Items from a data source
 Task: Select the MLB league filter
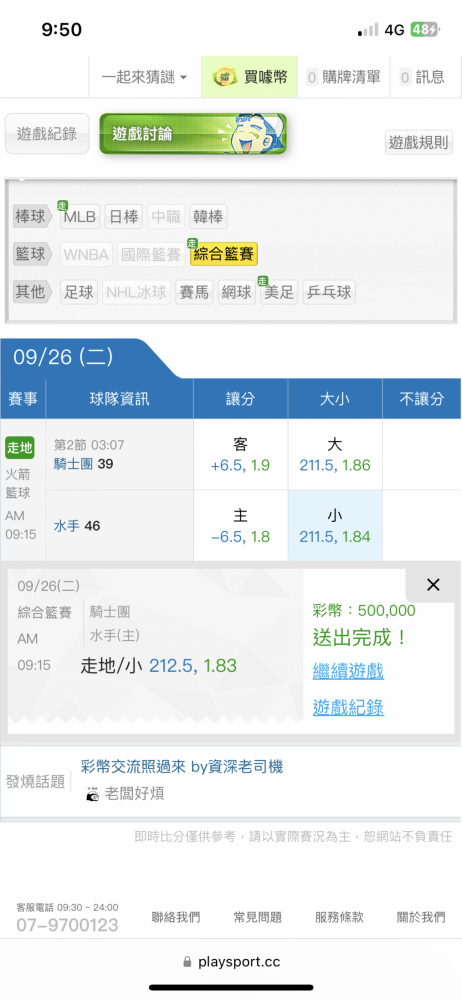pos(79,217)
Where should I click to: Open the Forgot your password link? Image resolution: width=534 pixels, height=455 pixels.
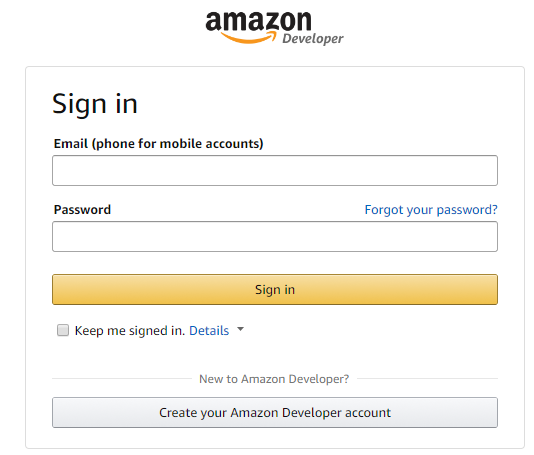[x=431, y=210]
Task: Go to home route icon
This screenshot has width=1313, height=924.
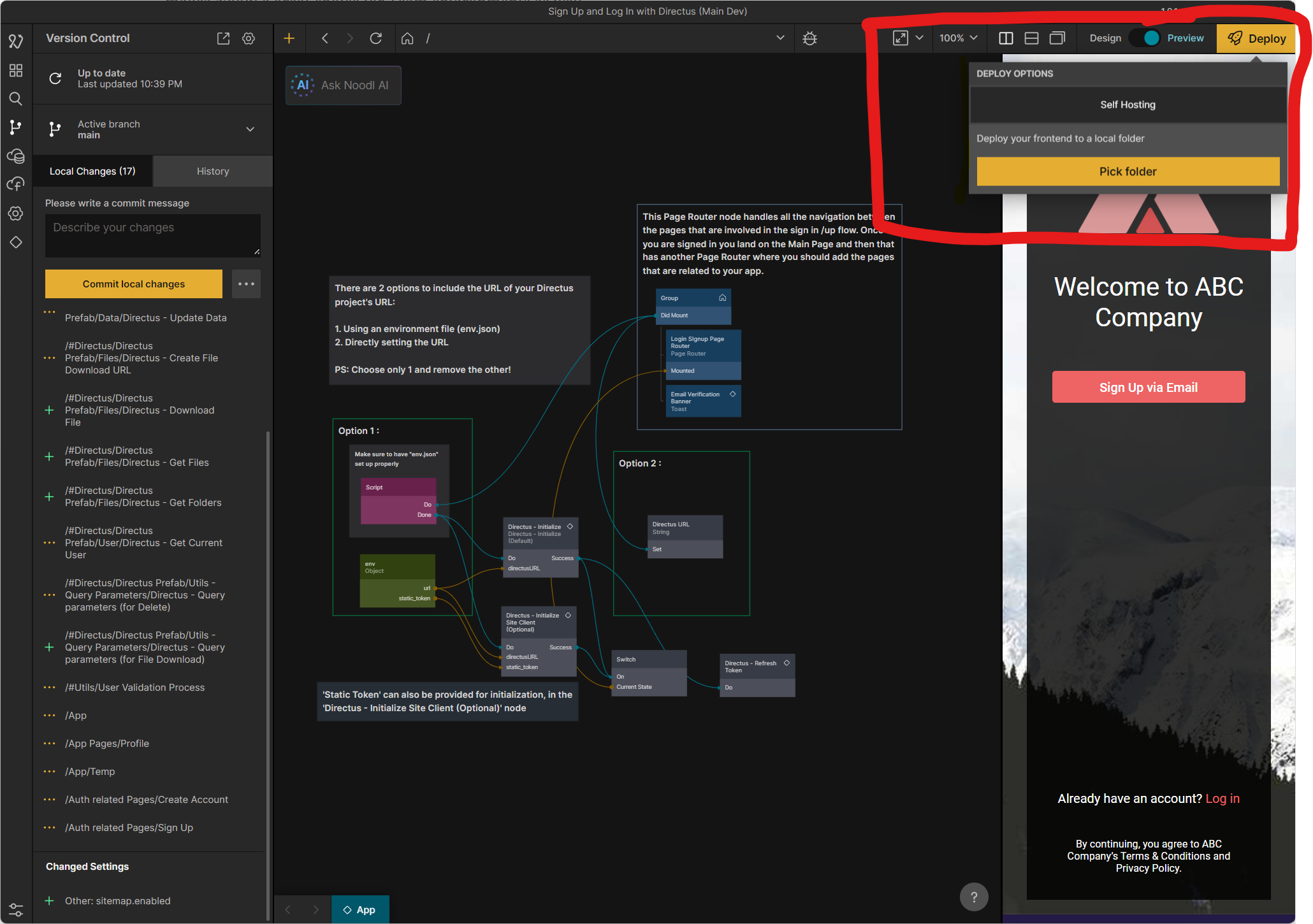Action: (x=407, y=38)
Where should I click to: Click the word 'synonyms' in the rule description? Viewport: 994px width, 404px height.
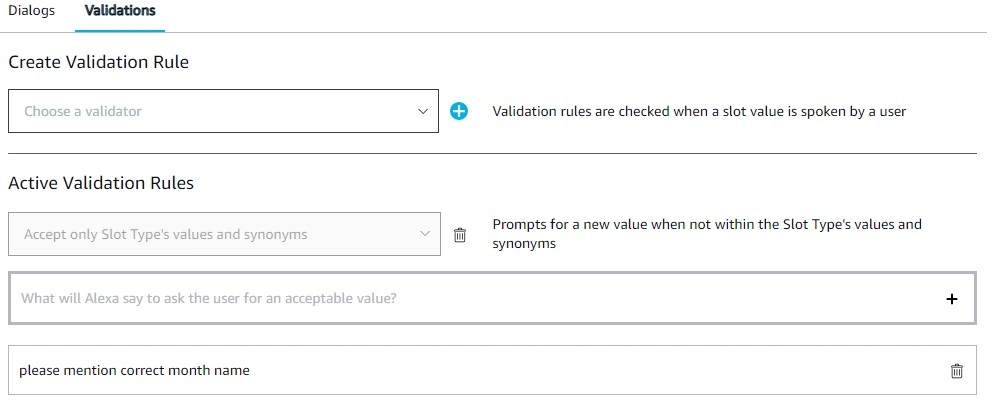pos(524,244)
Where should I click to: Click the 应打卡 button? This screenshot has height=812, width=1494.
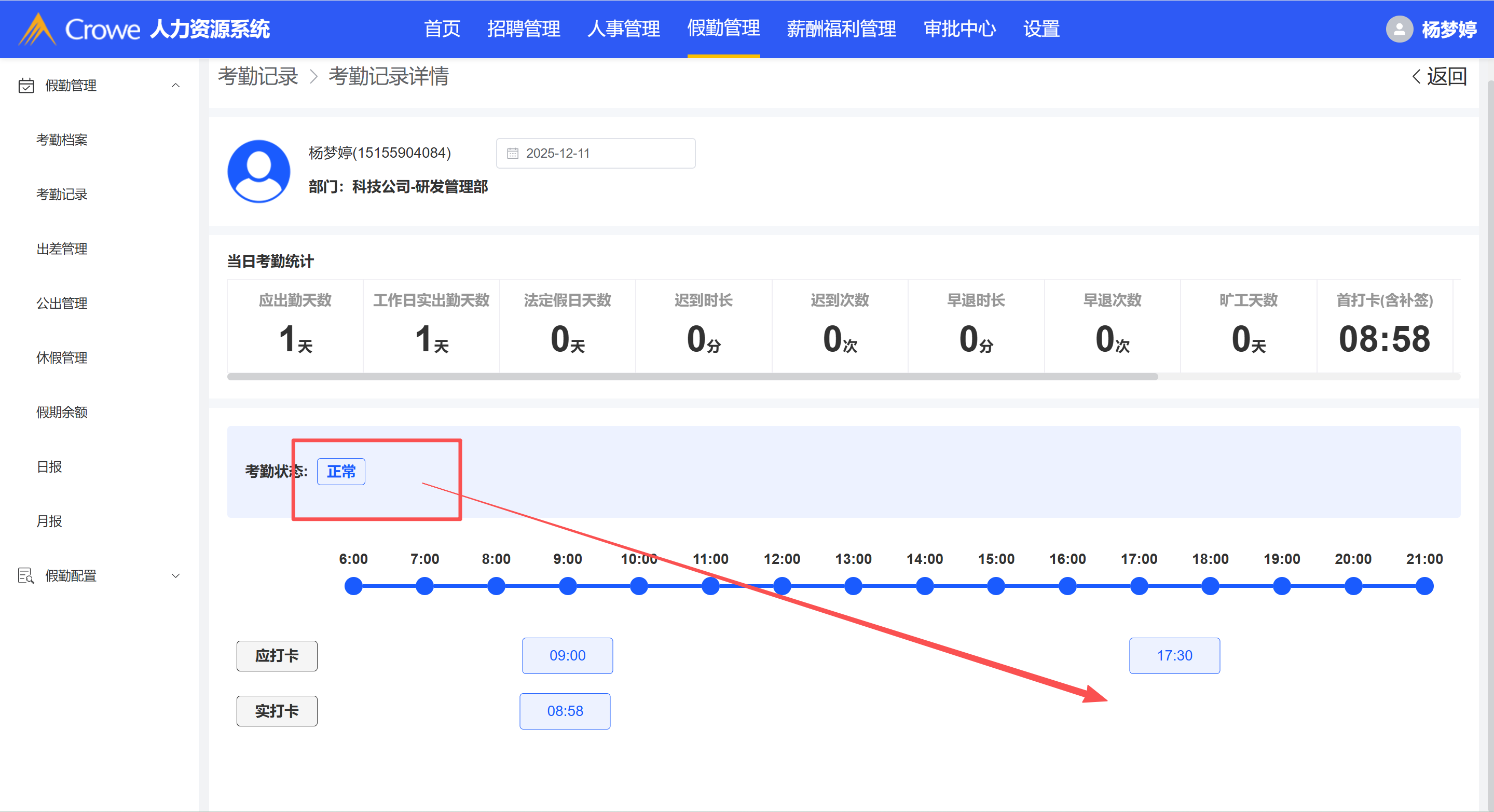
--
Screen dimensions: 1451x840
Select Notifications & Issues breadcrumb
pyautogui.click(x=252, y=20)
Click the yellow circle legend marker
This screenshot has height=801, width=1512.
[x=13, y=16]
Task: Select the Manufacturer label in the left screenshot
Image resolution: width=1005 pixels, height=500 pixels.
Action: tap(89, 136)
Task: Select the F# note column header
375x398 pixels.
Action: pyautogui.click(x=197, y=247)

Challenge |
Count the lines in the entries above that contain the string "Task", matching case exactly, and reply with that number alone.

Response |
4